**ЗАДАНИЕ A:**
Ответьте на вопросы по диалогу Сократа и Федра:
(i) От чего, по словам Сократа, получила свое название сладостная излучина?
(ii) Что указывается прежде всего в начале каждого государственного постановления?
(iii) Что, по мнению Сократа, постыдно?
**ЗАДАНИЕ B:**
Перепишите из диалога Сократа и Федра фрагмент, начиная со слов «Федр. И даже» и заканчивая словами «же тогда постыдно?».

Федр. Так казалось, Сократ. Ты и сам знаешь, что люди влиятельные и почитаемые в городе стесняются писать речи и оставлять после себя сочинения, боясь, как бы молва не назвала их потом софистами.
e
Сократ. Ты забыл, Федр, что сладостная излучина получила свое название от большой излучины на Ниле[46]. Кроме этой излучины ты не замечаешь и того, что как раз государственные мужи, много о себе воображающие, особенно любят писать речи и оставлять после себя сочинения. Написав какую-нибудь речь, они так ценят тех, кто ее одобряет, что на первом месте упоминают, кто и в каком случае их одобрил.
Федр. Как ты говоришь, не понимаю?
258
Сократ. Разве ты не знаешь, что в начале каждого государственного постановления указывается прежде всего, кто его одобрил?
Федр. То есть?
Сократ. «Постановил» – так ведь говорится – «совет», или «народ», или они оба; «такой-то внес предложение» – здесь составитель речи с большой важностью и похвалой называет свою собственную особу, затем он переходит к изложению, выставляя напоказ перед теми, кто его одобрил, свою мудрость, причем иногда его сочинение получается чрезвычайно пространным. Это ли, по-твоему, не записанная речь?
b
Федр. Да, конечно.
Сократ. И вот, если его предложение будет принято, творец речи уходит из театра, радуясь[47]. Если же оно будет отвергнуто, если он потерпит неудачу в сочинении речей, и его речь не будет достойна записи, тогда горюет и он сам и его приятели.
Федр. Конечно.
Сократ. Очевидно, они не презирают этого занятия, но, напротив, восхищаются им.
Федр. И даже очень.
c
Сократ. А если появится такой способный оратор или царь, что, обладая могуществом Ликурга, Солона, или Дария[48], обессмертит себя в государстве и как составитель речей? Разве не будет он сам себя считать богоравным еще при жизни? И разве не будет то же считать и потомство, взирая на его сочинения?
Федр. Конечно.
Сократ. Так, по-твоему, кто-либо из таких людей, как бы неприятен ему ни был Лисий, стал бы порицать его за то, что он пишет?
Федр. Из твоих слов вытекает, что это невероятно, иначе вышло бы, что он порицает то, к чему сам стремится.
d
Сократ. Значит, всякому ясно, что писать речи само по себе не постыдно (αίσχρόν).
Федр. А что же тогда постыдно?
Сократ. По-моему, постыдно говорить и писать не так, как следует, а безобразно (αίσχρως) и злонамеренно.
Федр. Это ясно.
Сократ. Какой же есть способ писать хорошо или, напротив, нехорошо? Надо ли нам, Федр, расспросить об этом Лисия или кого другого, кто когда-либо писал или будет писать, – все равно, сочинит ли он что-нибудь об общественных делах или частных, в стихах ли, как поэт, или без размера, как любой из нас?

**ИСХОДНЫЕ ДАННЫЕ:**
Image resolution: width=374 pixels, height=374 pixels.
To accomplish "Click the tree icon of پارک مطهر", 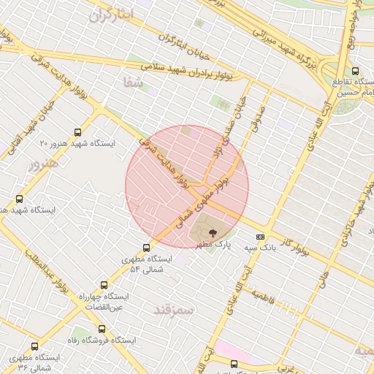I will [x=213, y=232].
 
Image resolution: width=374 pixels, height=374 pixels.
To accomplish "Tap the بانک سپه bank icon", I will [x=260, y=237].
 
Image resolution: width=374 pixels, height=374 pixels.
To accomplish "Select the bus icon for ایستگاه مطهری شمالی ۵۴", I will [x=146, y=248].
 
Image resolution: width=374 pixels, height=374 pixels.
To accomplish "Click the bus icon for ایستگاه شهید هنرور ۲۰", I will [x=78, y=132].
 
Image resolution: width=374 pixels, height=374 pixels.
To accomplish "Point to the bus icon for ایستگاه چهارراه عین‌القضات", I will [x=103, y=286].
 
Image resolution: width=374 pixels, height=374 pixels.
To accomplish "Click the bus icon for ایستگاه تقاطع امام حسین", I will [x=355, y=71].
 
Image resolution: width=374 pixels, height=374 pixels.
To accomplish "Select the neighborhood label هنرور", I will [x=42, y=164].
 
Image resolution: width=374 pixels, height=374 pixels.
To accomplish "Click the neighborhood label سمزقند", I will [x=174, y=310].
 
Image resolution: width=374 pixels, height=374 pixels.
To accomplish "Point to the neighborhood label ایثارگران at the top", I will [x=111, y=15].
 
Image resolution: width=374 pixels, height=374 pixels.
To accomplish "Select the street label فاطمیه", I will [x=267, y=296].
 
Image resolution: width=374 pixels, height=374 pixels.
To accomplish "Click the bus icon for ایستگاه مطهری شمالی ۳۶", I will [x=34, y=347].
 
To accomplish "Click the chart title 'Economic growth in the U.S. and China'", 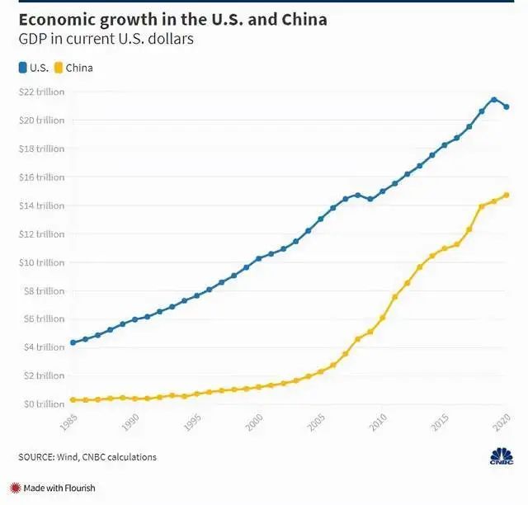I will click(x=172, y=19).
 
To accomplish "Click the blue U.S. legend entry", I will click(x=34, y=68).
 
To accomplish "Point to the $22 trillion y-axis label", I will click(x=41, y=92).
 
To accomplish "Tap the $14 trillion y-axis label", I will click(x=41, y=205).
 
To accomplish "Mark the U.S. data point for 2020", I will click(x=506, y=106).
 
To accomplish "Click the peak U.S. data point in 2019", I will click(x=493, y=100).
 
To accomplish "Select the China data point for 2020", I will click(x=506, y=196).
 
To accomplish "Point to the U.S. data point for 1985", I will click(x=73, y=342).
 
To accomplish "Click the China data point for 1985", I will click(x=73, y=399).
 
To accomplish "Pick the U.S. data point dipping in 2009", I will click(x=370, y=199).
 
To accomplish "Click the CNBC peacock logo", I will click(x=500, y=455).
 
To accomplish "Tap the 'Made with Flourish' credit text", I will click(x=59, y=488).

**ОТВЕТ A:**
(i) От большой излучины на Ниле.
(ii) Кто его одобрил.
(iii) Говорить и писать не так, как следует, а безобразно и злонамеренно.

**ОТВЕТ B:**
Федр. И даже очень.
c
Сократ. А если появится такой способный оратор или царь, что, обладая могуществом Ликурга, Солона, или Дария[48], обессмертит себя в государстве и как составитель речей? Разве не будет он сам себя считать богоравным еще при жизни? И разве не будет то же считать и потомство, взирая на его сочинения?
Федр. Конечно.
Сократ. Так, по-твоему, кто-либо из таких людей, как бы неприятен ему ни был Лисий, стал бы порицать его за то, что он пишет?
Федр. Из твоих слов вытекает, что это невероятно, иначе вышло бы, что он порицает то, к чему сам стремится.
d
Сократ. Значит, всякому ясно, что писать речи само по себе не постыдно (αίσχρόν).
Федр. А что же тогда постыдно?